— start Document passage —

For decades, children here had one of the shortest elementary school days in the country. Students of all ages were in class fewer days than their peers not only nationally but also in much of the developed world.
Rahm Emanuel vowed in his successful 2011 mayoral campaign both to increase the amount of time Chicago’s students are in class and to give them a well-rounded education during their additional school hours. And by the fall of 2012, the former chief of staff to President Barack Obama had lengthened the day and year for elementary and high schools alike. Despite a budget crisis, he came up with funds to begin delivering on the second half of his promise. Schools, he said, should not have to choose between offering math or music.
But less than a year later, the estimated amount of the Chicago Public Schools' deficit, caused largely by a crisis in pension funding, had hit $1 billion. Today, the country's third-largest school system is still giving its 400,000 students more time to learn, but it is no longer giving more money. In fact, it is operating with fewer teachers and support staff than it was before the longer day began.
"Funding is not there for a quality day, period, no matter the length," says Wendy Katten, director of the advocacy group Raise Your Hand and mother of a fifth grader at Augustus H. Burley School.
According to interviews with dozens of teachers, administrators, parents and students, Chicago's longer school day has rolled out with a host of problems, primarily related to funding. The city initially hired hundreds of new teachers to help with the expanded schedule, since it could not afford to pay existing teachers to work longer hours. But now officials have eliminated more jobs than they created. At some schools, newly added art and music classes have been cut back, and the mandatory reintroduction of recess without funding for supervision has created a logistical nightmare.

— end Document passage —
— start Data block —

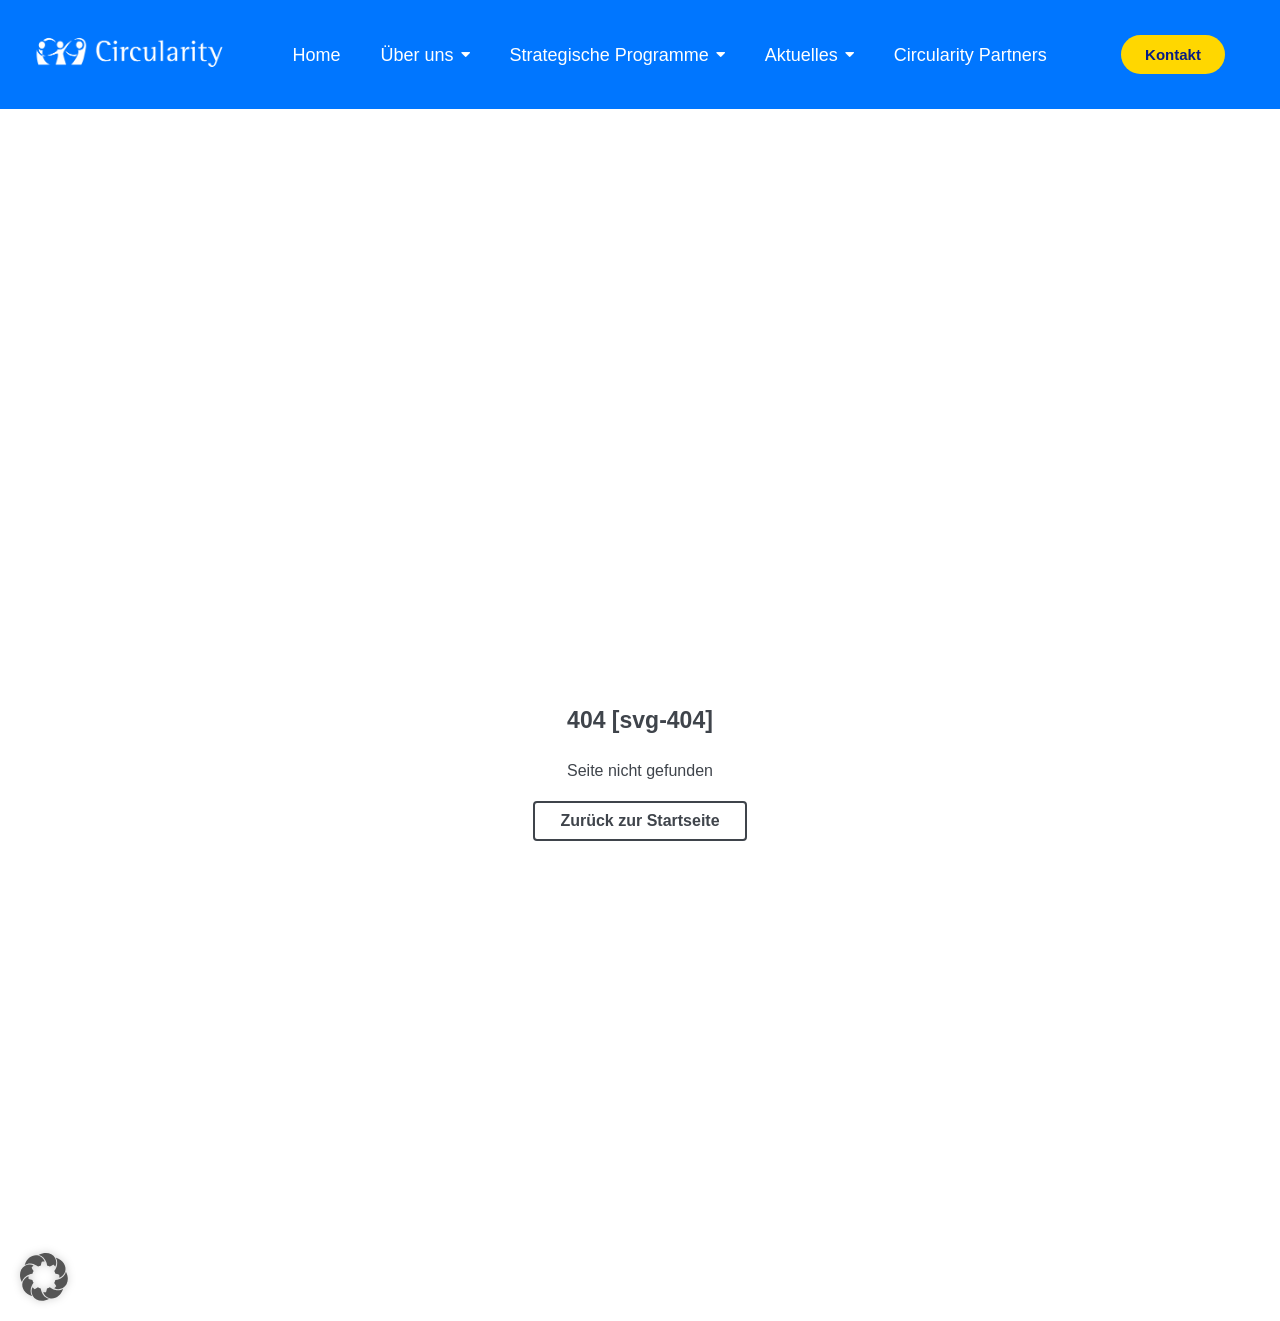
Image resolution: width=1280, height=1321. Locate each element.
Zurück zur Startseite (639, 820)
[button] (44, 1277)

— end Data block —

To-do list ▸
A – Revise the article on Chicago's longer school day, starting at "For decades, children" and ending at "math or music.", with "mayoral campaign" changed to "election campaign".
B – According to the article on Chicago's longer school day, how many students attend the Chicago Public Schools?
C – Continue the article on Chicago's longer school day from its final paragraph.

Results for the exercise ▸
A –
For decades, children here had one of the shortest elementary school days in the country. Students of all ages were in class fewer days than their peers not only nationally but also in much of the developed world.
Rahm Emanuel vowed in his successful 2011 election campaign both to increase the amount of time Chicago’s students are in class and to give them a well-rounded education during their additional school hours. And by the fall of 2012, the former chief of staff to President Barack Obama had lengthened the day and year for elementary and high schools alike. Despite a budget crisis, he came up with funds to begin delivering on the second half of his promise. Schools, he said, should not have to choose between offering math or music.

B – 400,000 students.

C –
The longer time amounts to elementary students being in school an extra hour and 15 minutes per day, high school students having an extra half hour, and everyone attending for 10 additional days. Within certain parameters, principals have the freedom to decide how to use the added hours. Still, much criticism focuses on the one-size-fits-all nature of the policy in a city with diverse needs. Some students in wealthy neighborhoods and at academically selective magnet schools were already overextended with extracurricular activities. At the elite Whitney M. Young Magnet High School, administrators simply added a study hall. In violence-ridden communities, meanwhile, a later end to the regular academic day has left families worried about their kids getting home safely after dark if they stay to participate in after-school programs and sports.
During his freshman and sophomore years, back when school let out at 2:31 p.m., Raul Arias played basketball and ran cross-country at the Marine Math and Science Academy. "I stopped last year as soon as the whole extended school day started," says Arias, 17, a senior. He commutes an hour each way on public transportation to attend the military-themed magnet school instead of a sub-par option in his neighborhood. "I have to worry more about myself going home than what I’ll actually be doing in school." While Arias said he has to be vigilant about his safety at all hours, "in the night is when everything happens. That's when more people get jumped or robbed or all the other stuff."
In his campaign victory speech, on Feb. 22, 2011, Emanuel said, "We have not won anything until a kid can go to school thinking of their studies and not their safety." Chicago school officials say they have not seen participation numbers drop in after-school activities since the lengthening of the regular day, but they take concerns about student safety getting home seriously.
Last night, school system officials announced that they will use $21.5 million in surplus tax increment financing funds to hire an additional 84 art teachers and 84 physical education teachers, some of the positions recently cut. The move comes as the city's board of education is scheduled to vote Wednesday on a plan to mandate daily physical education for all students, a state requirement with which Chicago has been out of compliance.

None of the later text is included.